Sim, eu estava apaixonado. Mas não esta paixão vulgar de um homem que quer levar a mulher para a cama. Era uma paixão no nível do coração, sexual e espiritual. Como uma colisão de coincidências que fui capaz de perceber nas entrelinhas dos fatos.
Essas são algumas memórias que relato nesta carta e afirmo, são tão reais e distantes, tão inalcançáveis e vivas como este sol vermelho incompleto à minha frente.
Mas venho despedir-me de você que não existiu. Venho despedir-me de você, amor.
Acho desconcertante a idéia de que todas estas coisas aconteceram e você não. É como se fosse tudo mentira. Pode ser que eu desejasse tanto que tu existisse que idealizei, imaginei, pirei, tive um delírio. Iludi-me.
Despeço-me de ti, amor inexistente. Não te quero mais junto às minhas memórias.
Acho que o que senti era a reverberação de meu próprio amor, que este sim, ah sim. Este existiu e acho que era tão grande que parecia dois. O amor inexistente que vinha dela parece-me agora falso, forjado de forma contraditória numa mentira inocente.

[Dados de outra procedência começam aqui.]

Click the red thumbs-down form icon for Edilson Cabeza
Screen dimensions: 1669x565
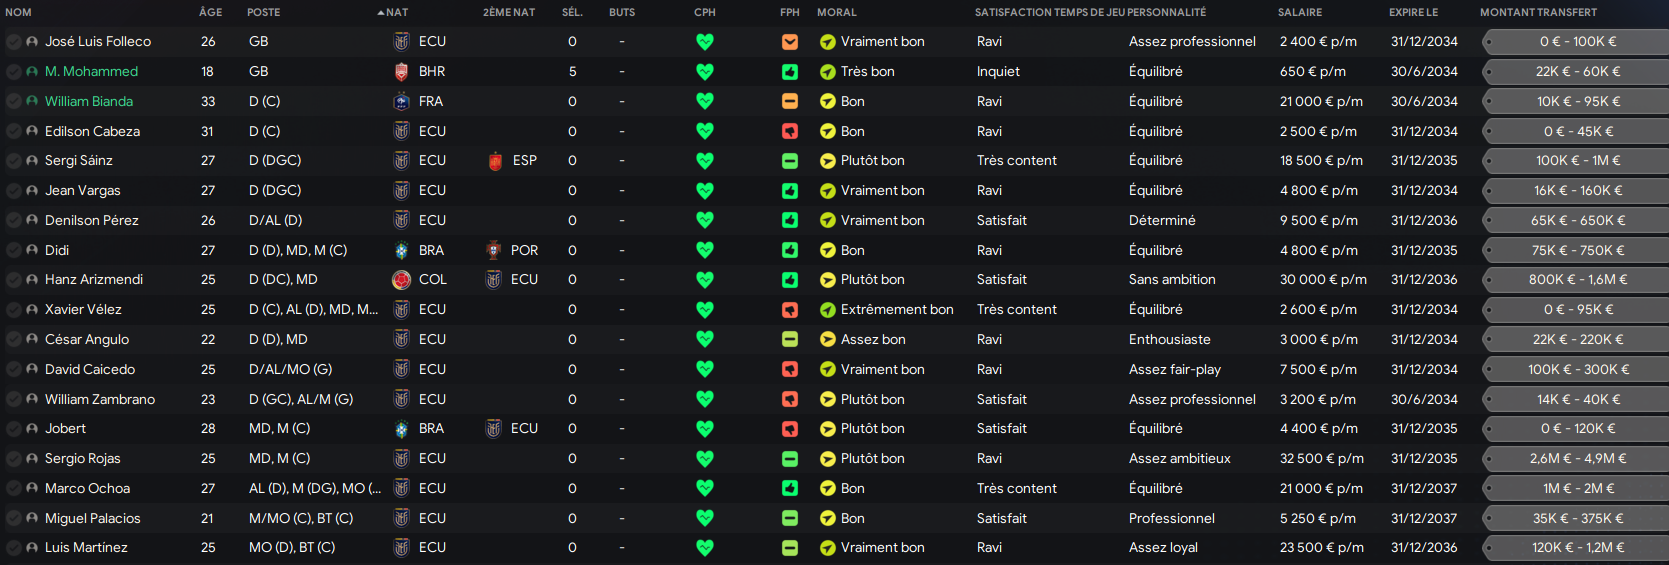(x=790, y=131)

Eu sigo. Você fica aqui, nesse mar. Deixe minhas memórias em paz.

Fecha aspas.

Peter tinha os olhos secos e duros, não chorou enquanto escrevia. Já estava escuro quando ele se esforçou para rever as letras quase apagadas. Levantou-se e andou um pouco pelas ruas sem direção específica, tal como um bêbado faria, sabendo-se vencido pelo tempo. Passou em sua cabeça mais uma memória de palavras escritas em algum lugar “você perdeu”. Lembrou nessa hora de quem era o destinatário da carta. Tomado por certa fúria, rasgou, picou, dilacerou o papel e foi engolindo pedaço por pedaço, tapando o nariz para não sentir o gosto ou o cheiro, como quem toma um remédio amargo para curar-se.
O real destinatário da carta estava dentro dele.
Andando pelas ruas, ria-se sozinho dos arrotos que dava, sentindo-se um pouco mais jovem com a brincadeira porca que fazia. Pensou que talvez pudesse voar novamente algum dia.